EXERCISE INSTRUCTIONS: Below is a listing. Write out exactly its lines between the one holding "Task: Edit the Dining Out transaction" and the one holding "Screen dimensions: 670x498", inclusive.

RECORDS SUPPLIED:
______
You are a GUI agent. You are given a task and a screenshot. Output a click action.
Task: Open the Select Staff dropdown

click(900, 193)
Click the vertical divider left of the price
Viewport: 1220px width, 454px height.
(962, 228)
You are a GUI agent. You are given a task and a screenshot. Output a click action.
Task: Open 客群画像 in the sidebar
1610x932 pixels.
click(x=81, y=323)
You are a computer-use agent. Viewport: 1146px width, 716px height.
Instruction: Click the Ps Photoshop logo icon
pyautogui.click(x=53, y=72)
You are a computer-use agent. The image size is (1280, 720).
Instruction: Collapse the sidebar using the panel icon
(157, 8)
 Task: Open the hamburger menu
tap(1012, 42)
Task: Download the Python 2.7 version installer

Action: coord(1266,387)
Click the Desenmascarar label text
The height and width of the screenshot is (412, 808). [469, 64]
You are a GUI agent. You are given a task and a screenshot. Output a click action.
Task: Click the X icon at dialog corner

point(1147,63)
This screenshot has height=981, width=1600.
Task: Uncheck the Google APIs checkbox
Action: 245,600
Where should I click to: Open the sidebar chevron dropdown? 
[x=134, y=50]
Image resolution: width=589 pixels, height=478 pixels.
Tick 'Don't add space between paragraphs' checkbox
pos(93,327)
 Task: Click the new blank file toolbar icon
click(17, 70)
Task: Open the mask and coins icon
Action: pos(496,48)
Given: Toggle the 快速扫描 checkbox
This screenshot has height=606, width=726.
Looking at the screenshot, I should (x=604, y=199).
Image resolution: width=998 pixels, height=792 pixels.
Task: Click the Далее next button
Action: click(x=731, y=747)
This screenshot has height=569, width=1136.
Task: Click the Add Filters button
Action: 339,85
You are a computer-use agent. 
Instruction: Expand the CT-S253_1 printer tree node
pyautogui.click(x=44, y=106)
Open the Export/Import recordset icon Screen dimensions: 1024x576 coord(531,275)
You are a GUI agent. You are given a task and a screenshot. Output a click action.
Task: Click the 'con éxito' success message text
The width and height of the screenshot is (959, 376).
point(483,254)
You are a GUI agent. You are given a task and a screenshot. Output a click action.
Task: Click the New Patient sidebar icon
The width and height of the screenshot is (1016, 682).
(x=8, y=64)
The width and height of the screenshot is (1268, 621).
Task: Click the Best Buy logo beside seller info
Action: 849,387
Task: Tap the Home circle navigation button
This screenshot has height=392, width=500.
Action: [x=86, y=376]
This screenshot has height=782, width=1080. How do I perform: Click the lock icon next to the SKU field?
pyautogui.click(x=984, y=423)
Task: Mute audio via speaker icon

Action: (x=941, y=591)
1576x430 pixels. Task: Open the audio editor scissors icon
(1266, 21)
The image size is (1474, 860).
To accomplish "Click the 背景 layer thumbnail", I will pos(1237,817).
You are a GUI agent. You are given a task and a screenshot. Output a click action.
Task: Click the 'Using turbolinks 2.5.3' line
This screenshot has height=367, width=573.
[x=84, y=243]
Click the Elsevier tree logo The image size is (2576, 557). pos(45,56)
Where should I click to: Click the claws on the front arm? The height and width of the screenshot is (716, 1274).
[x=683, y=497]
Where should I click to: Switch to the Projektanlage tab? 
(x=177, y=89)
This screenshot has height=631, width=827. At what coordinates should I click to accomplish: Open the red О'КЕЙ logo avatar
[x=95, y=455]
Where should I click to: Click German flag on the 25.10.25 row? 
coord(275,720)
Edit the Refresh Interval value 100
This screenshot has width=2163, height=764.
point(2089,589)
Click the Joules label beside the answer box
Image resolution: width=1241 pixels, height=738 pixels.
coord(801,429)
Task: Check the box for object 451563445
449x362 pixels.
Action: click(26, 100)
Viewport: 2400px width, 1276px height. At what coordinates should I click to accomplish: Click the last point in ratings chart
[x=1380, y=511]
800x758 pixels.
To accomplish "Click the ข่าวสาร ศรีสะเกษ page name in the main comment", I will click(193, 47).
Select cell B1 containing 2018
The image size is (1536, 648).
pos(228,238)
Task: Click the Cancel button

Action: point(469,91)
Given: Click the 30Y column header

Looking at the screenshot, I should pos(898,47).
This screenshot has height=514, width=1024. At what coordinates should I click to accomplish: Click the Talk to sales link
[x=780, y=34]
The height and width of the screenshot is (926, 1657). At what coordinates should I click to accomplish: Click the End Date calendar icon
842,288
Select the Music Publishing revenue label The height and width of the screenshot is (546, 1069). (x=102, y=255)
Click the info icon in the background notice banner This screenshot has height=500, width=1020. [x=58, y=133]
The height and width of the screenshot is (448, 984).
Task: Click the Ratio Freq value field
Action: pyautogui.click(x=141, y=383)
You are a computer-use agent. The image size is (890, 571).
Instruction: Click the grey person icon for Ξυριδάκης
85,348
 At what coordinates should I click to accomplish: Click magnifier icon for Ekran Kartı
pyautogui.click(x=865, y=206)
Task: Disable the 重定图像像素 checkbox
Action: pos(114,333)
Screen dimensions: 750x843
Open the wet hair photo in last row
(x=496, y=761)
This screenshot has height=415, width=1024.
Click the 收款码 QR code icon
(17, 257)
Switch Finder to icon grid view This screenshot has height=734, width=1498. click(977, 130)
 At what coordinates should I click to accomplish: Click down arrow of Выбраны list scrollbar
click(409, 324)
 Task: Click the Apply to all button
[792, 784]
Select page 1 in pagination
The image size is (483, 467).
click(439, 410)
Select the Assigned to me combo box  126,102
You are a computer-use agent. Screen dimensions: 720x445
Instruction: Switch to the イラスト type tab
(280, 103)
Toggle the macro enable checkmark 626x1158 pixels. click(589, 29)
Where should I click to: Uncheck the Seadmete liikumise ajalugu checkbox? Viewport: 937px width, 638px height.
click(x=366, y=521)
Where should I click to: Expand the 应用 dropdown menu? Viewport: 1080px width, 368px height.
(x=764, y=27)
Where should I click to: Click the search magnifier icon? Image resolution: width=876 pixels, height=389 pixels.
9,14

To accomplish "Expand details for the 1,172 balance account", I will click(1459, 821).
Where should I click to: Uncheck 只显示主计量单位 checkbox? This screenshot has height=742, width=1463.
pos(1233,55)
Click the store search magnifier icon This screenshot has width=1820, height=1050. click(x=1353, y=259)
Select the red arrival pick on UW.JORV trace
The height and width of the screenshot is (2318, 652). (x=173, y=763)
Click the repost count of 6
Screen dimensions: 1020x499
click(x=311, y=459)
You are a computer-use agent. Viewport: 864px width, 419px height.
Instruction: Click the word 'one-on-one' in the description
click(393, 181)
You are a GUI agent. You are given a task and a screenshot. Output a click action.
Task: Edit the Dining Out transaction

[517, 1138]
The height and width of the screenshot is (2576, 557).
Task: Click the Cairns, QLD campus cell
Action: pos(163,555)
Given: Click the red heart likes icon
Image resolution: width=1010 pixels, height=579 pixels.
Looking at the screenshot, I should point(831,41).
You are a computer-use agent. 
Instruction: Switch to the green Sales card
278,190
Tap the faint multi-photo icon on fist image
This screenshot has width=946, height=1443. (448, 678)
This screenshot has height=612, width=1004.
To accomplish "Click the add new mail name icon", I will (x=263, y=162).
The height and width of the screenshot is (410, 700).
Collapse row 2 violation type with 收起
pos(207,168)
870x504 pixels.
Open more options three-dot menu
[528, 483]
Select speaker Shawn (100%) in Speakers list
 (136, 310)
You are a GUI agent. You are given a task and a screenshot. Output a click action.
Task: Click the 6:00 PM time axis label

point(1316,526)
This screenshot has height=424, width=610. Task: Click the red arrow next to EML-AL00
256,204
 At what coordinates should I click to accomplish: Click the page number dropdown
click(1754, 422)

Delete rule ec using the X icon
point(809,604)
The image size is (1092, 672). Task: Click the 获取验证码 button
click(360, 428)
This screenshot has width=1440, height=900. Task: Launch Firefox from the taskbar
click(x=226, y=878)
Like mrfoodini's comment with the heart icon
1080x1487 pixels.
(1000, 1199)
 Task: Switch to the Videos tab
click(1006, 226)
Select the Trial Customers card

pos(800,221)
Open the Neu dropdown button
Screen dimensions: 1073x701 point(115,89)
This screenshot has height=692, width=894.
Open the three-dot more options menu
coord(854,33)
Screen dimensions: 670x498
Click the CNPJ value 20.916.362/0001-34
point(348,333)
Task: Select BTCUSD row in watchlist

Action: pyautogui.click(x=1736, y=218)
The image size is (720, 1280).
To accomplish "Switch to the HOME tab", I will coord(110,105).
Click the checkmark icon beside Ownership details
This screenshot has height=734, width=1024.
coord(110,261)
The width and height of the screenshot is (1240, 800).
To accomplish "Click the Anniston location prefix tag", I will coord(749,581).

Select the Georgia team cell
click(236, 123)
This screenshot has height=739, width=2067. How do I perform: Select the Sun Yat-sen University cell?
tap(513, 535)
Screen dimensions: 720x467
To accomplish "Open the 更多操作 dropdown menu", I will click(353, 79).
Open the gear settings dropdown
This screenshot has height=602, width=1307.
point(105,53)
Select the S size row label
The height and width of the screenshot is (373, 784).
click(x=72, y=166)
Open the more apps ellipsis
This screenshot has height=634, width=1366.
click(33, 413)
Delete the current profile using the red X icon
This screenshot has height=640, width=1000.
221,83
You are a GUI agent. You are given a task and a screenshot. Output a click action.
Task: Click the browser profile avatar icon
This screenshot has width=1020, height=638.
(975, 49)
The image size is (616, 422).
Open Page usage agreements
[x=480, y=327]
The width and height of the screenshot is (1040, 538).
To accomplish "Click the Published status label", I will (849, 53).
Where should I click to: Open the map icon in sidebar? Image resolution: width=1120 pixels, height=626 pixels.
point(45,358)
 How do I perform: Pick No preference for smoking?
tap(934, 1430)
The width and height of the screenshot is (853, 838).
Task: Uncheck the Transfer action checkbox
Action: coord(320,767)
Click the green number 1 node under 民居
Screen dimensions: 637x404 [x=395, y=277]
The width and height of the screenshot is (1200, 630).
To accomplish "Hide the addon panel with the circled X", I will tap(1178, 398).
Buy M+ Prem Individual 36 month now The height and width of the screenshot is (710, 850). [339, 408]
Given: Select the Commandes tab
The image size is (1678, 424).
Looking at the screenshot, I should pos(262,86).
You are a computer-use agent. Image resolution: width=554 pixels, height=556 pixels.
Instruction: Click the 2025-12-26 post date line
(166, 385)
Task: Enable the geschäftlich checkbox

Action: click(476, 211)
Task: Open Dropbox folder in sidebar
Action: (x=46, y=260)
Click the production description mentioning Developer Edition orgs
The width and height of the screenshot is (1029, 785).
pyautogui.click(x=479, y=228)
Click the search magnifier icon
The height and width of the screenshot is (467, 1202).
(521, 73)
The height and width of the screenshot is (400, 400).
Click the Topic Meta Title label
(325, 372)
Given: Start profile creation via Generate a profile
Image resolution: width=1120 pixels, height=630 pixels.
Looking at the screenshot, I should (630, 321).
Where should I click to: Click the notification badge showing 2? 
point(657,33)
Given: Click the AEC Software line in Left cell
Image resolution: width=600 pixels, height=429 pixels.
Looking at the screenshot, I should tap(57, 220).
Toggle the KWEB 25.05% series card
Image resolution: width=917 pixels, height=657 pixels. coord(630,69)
______
FINAL ANSWER:
Task: Edit the Dining Out transaction

[517, 1138]
The height and width of the screenshot is (2576, 557).
Task: Click the Cairns, QLD campus cell
Action: pos(163,555)
Given: Click the red heart likes icon
Image resolution: width=1010 pixels, height=579 pixels.
Looking at the screenshot, I should point(831,41).
You are a computer-use agent. 
Instruction: Switch to the green Sales card
278,190
Tap the faint multi-photo icon on fist image
This screenshot has width=946, height=1443. (448, 678)
This screenshot has height=612, width=1004.
To accomplish "Click the add new mail name icon", I will (x=263, y=162).
The height and width of the screenshot is (410, 700).
Collapse row 2 violation type with 收起
pos(207,168)
870x504 pixels.
Open more options three-dot menu
[528, 483]
Select speaker Shawn (100%) in Speakers list
 (136, 310)
You are a GUI agent. You are given a task and a screenshot. Output a click action.
Task: Click the 6:00 PM time axis label

point(1316,526)
This screenshot has height=424, width=610. Task: Click the red arrow next to EML-AL00
256,204
 At what coordinates should I click to accomplish: Click the page number dropdown
click(1754, 422)

Delete rule ec using the X icon
point(809,604)
The image size is (1092, 672). Task: Click the 获取验证码 button
click(360, 428)
This screenshot has width=1440, height=900. Task: Launch Firefox from the taskbar
click(x=226, y=878)
Like mrfoodini's comment with the heart icon
1080x1487 pixels.
(1000, 1199)
 Task: Switch to the Videos tab
click(1006, 226)
Select the Trial Customers card

pos(800,221)
Open the Neu dropdown button
Screen dimensions: 1073x701 point(115,89)
This screenshot has height=692, width=894.
Open the three-dot more options menu
coord(854,33)
Screen dimensions: 670x498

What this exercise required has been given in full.